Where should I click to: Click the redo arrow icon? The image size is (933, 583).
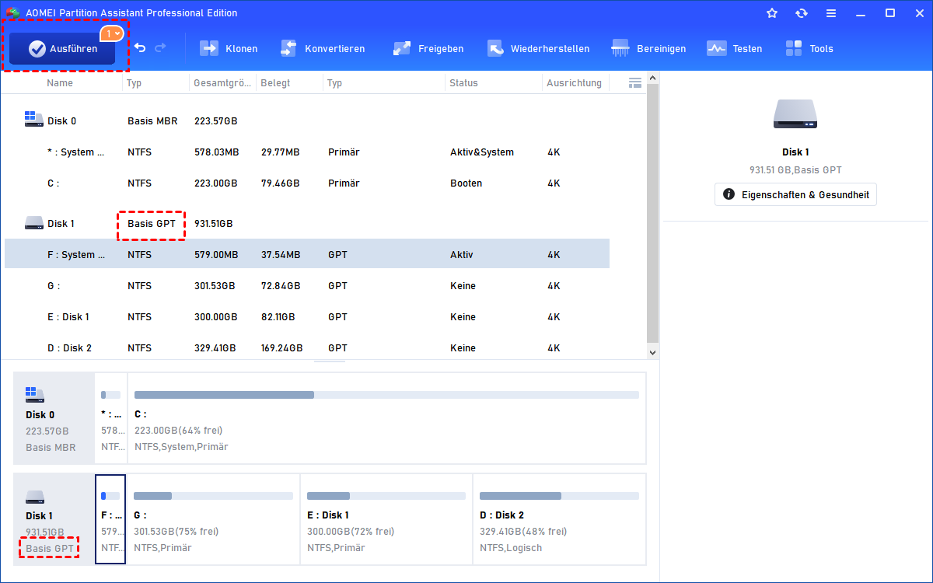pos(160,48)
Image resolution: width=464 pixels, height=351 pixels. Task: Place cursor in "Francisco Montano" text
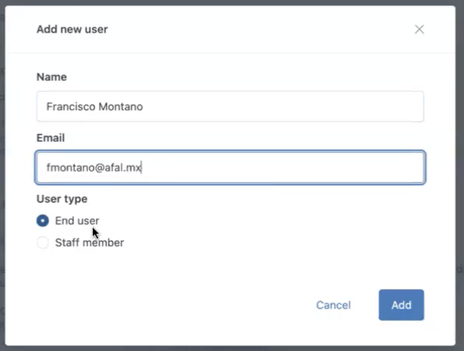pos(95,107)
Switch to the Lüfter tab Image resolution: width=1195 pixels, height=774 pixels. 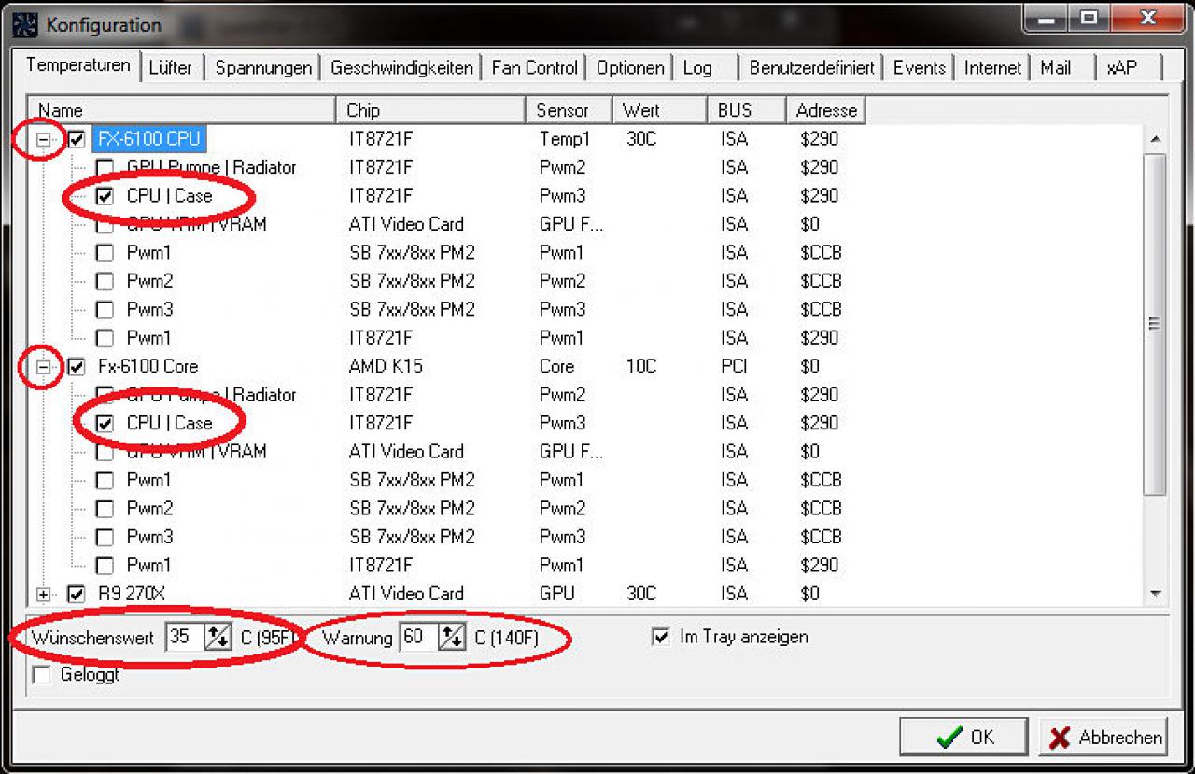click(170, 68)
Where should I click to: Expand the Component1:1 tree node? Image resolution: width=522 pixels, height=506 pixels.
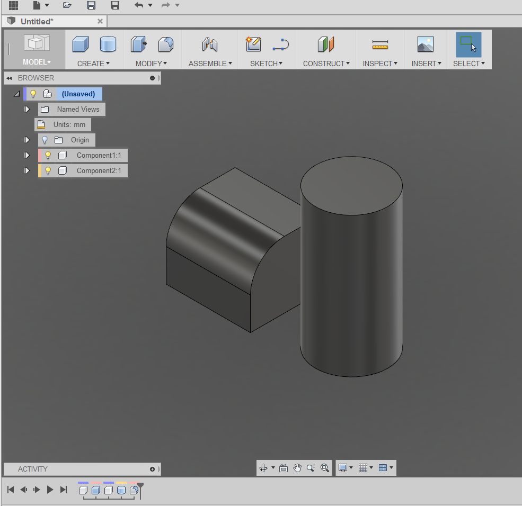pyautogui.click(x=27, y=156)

===

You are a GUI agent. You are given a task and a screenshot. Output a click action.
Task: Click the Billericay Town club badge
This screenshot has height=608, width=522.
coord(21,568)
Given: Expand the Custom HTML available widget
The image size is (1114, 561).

===

Exercise prompt:
Your answer should consist of the lines from the line with "You are a GUI" to the line with "The image size is (1114, 561)." above, repeated exactly, both ends included.

Answer for this exercise:
You are a GUI agent. You are given a task and a screenshot. Output a click action.
Task: Click the Billericay Town club badge
This screenshot has height=608, width=522.
coord(21,568)
Given: Expand the Custom HTML available widget
The image size is (1114, 561).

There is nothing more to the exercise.